Now it is Augustin’s turn and he feels what little courage he may have had quickly escaping him.

[He] wished that at that moment he could drop dead. He wanted some grotesque force to reverse the plaza clock so that the hands would begin to turn backward. He could not see the animal clearly as it came out. It seemed supernaturally fast.

Augustin’s performance makes Vizcainas look like a pro, as he seems unable to control his feet, stepping away from the charging bull with every pass. His eyes filled with tears at his inability to control his fear, and the crowd is merciless.

[They] screamed at him, calling clown and coward. The feet danced blithely, endlessly, gayly, always taking him back from the horns as the animal charged. Seat cushions rained down on him. One struck him in the small of the back, almost thrusting him forward on to the horns, and the crowd chanted a sardonic, "Olé!"

His kill is equally inept, chasing the veering bull around the ring until the creature is too exhausted to move.

Augustin leaves the ring and goes to his father, whose face is “the color of wax” and whose effort to smile reassuringly painful.

"The next one will be better, Augustin, my son."

"Papa, can I not go home? Can I not let someone take my second bull?"

This does not please his father and it is up to Augustin to do better the second time around.

As one can read from the excerpts above, MacDonald employs an almost affected style for “Salute to Courage,” a third person limited narration that has the sound of a Spanish translation. A common device, MacDonald has a special talent for employing this narrative technique for all of his people, and it works especially well in the multi-character books such as The Damned and Please Write for Details, both of which have sections inside the heads of Spanish speaking individuals.

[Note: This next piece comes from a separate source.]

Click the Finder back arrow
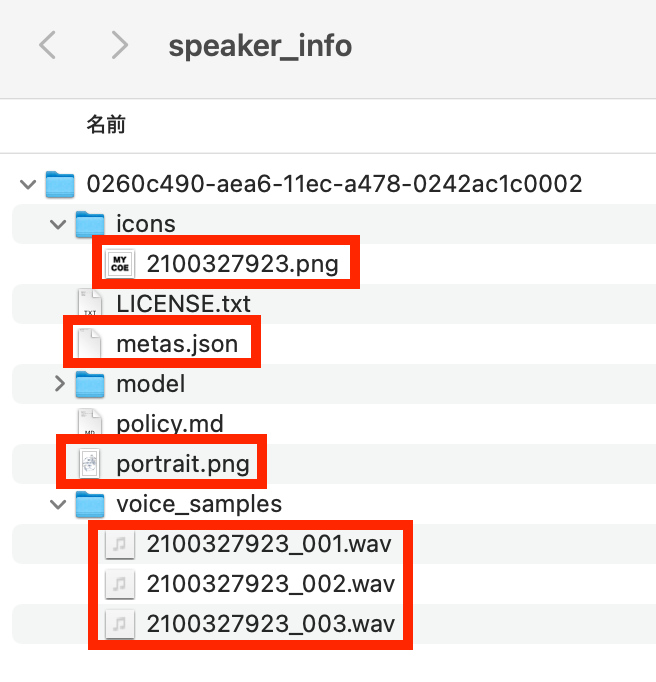This screenshot has height=682, width=656. click(x=48, y=46)
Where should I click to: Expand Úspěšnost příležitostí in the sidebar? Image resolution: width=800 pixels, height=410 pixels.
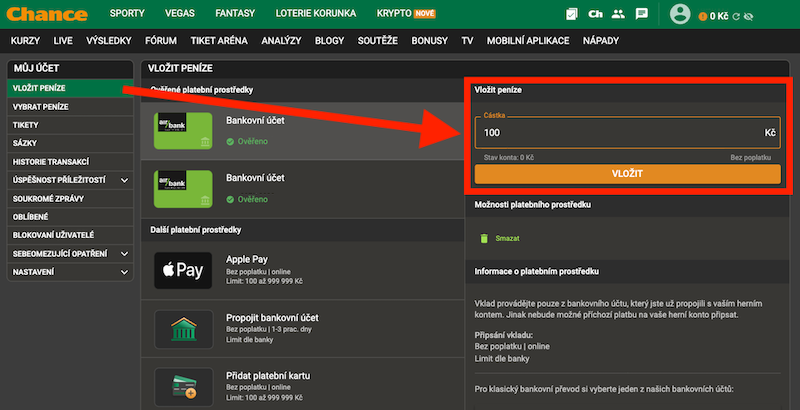click(x=124, y=180)
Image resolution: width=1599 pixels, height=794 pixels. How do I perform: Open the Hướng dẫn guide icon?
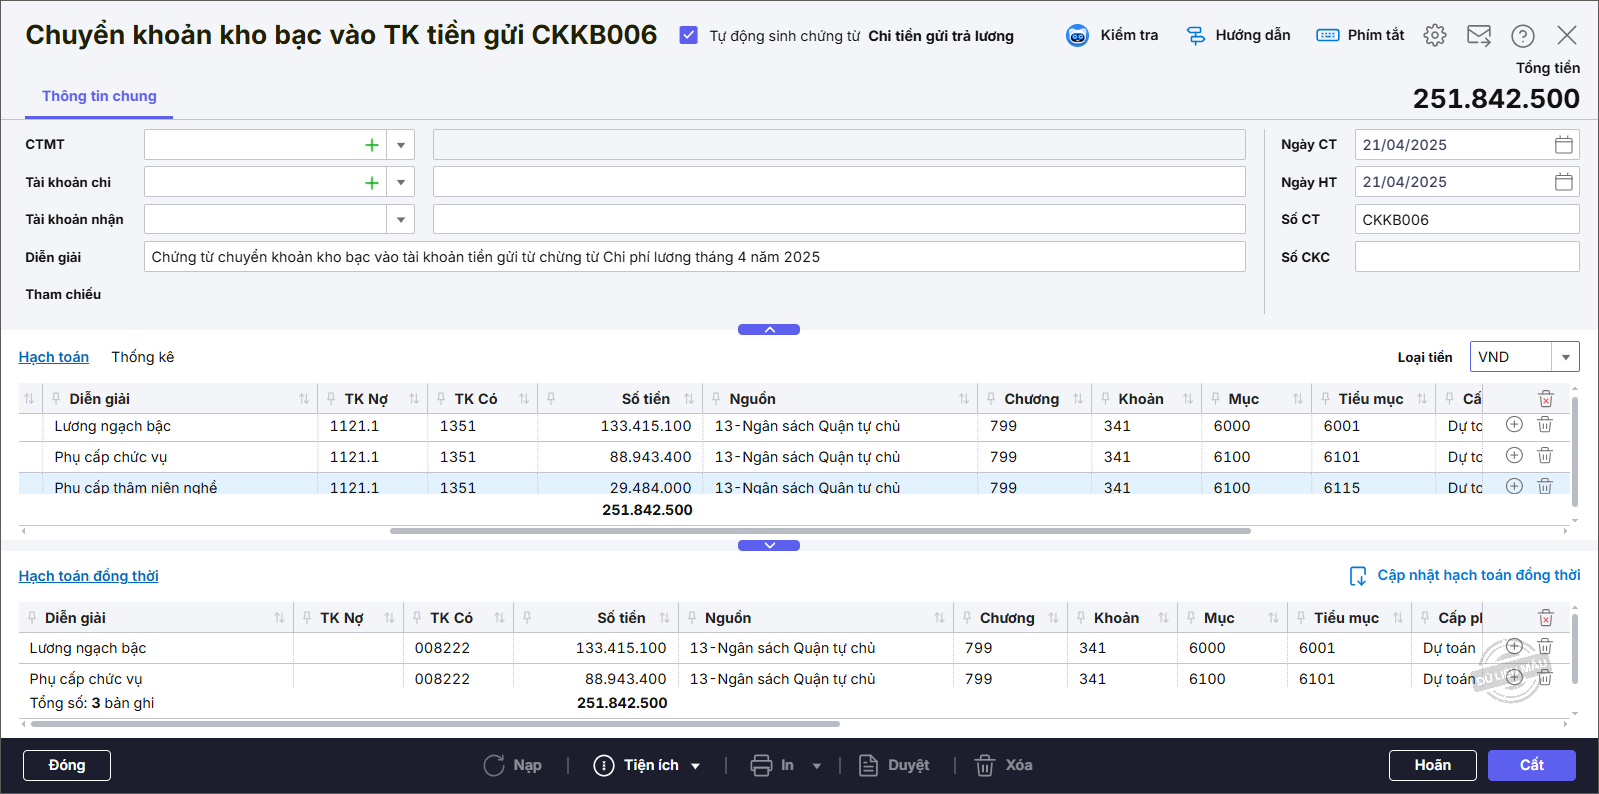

There are a couple of very nice passages in other JDM novels containing references to the special qualities of the matador. In The Empty Trap Lloyd Wescott, while recuperating in the isolated Mexican village where he has been nursed him back to health, ruminates on the special qualities of the Mexican people, made unique by the combinations of the blood of the European Spanish and the American Aztecs.

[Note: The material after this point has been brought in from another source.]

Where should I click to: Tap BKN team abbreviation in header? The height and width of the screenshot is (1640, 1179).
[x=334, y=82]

Two bloods, and a code of blood. The sand of Mexico had quickly soaked up the steaming blood of honor for many years. A land of pride and of quick violence without mercy. Also a land of sullenness and the glorification of death. A land where they ate candy skulls, where brass marched in the funerals of children, where fireworks exploded under church pews on Christmas morning, a land where a baker from Monterrey, a bullfighter of neither nerve, grace nor talent, can finally achieve his goal of performing in the Plaza Mexico and filling its fifty-five thousand seats by a public proclamation of his intention to permit his first bull to kill him.

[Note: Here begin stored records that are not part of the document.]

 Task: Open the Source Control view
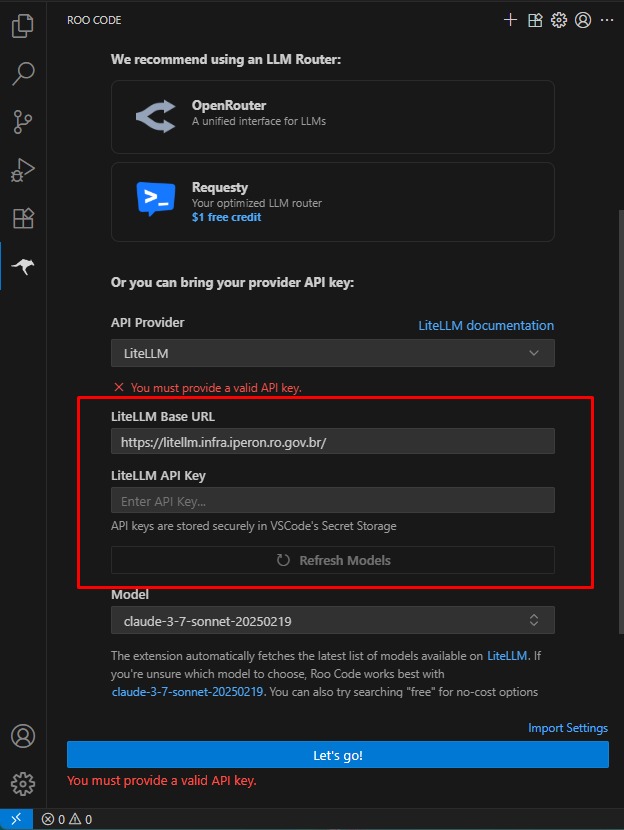pyautogui.click(x=23, y=122)
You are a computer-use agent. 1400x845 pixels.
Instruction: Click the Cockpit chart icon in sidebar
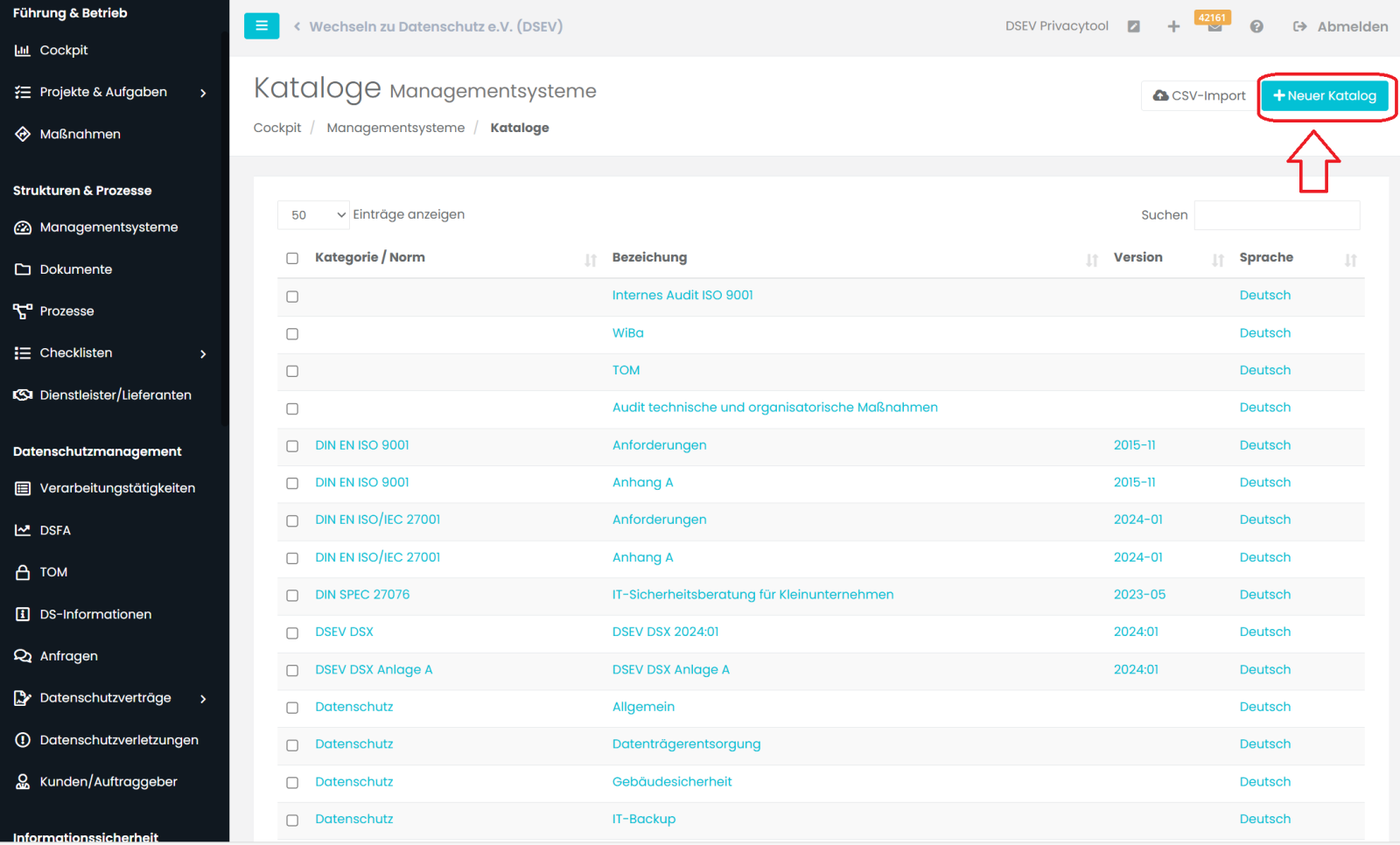tap(22, 50)
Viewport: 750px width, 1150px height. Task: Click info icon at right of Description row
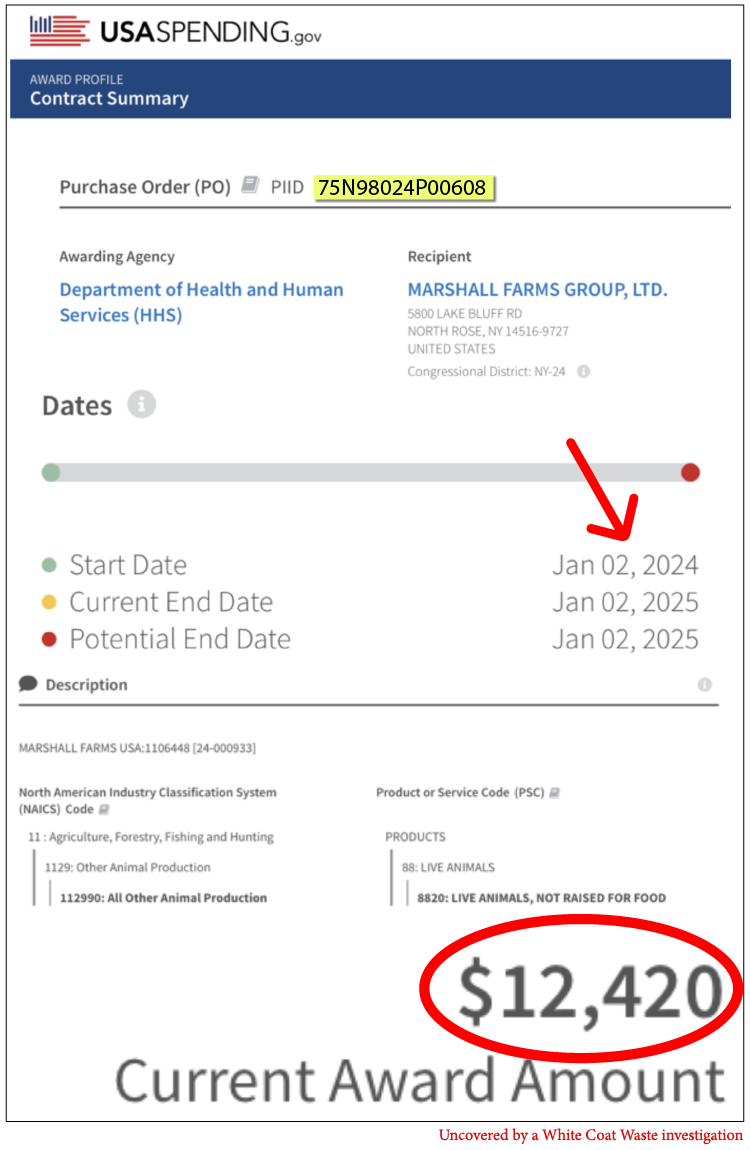coord(704,685)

And Travis McGee, contemplating the possible life of an aging kept man with super-rich widow Jillian Brent-Archer in A Tan and Sandy Silence, engages in an imaginary conversation with Papa Hemingway and realizes that his time on this planet could quickly come to an end.

If I don't grasp the opportunity, somebody will find some quick and dirty way to let the sea air through my skull.

I'm overdue. That's what Meyer says, and that's what my gut says in a slow cold coil of tingling viscera. Overdue, and scared, and not ready for the end of it yet. The old bullfighters who have known the famous rings and famous breeds despise the little country corridas, because they know that if they do not quit, that is where they will die -- and the bull that hooks their steaming guts out onto the sand will be a poor animal without class or distinction or style.

“Salute to Courage” has, to the best of my knowledge, been reprinted only once, in the October 1952 issue of the Australian men’s magazine Cavalcade. That is the version I own and must assume that it is identical to the original in Fifteen Sports Stories.

Illustration from the Cavalcade reprint

2 comments:

  1. “The timid little bull finds itself in the arena and looks forlornly at the men with their pics and banderillas and the sword that kills—and the little bull knows that despite its tremblings this is what all the imitators of Hemingway call the moment of truth and it must comport itself with bravery.”
         —John D. MacDonald, from the novel: The Beach Girls.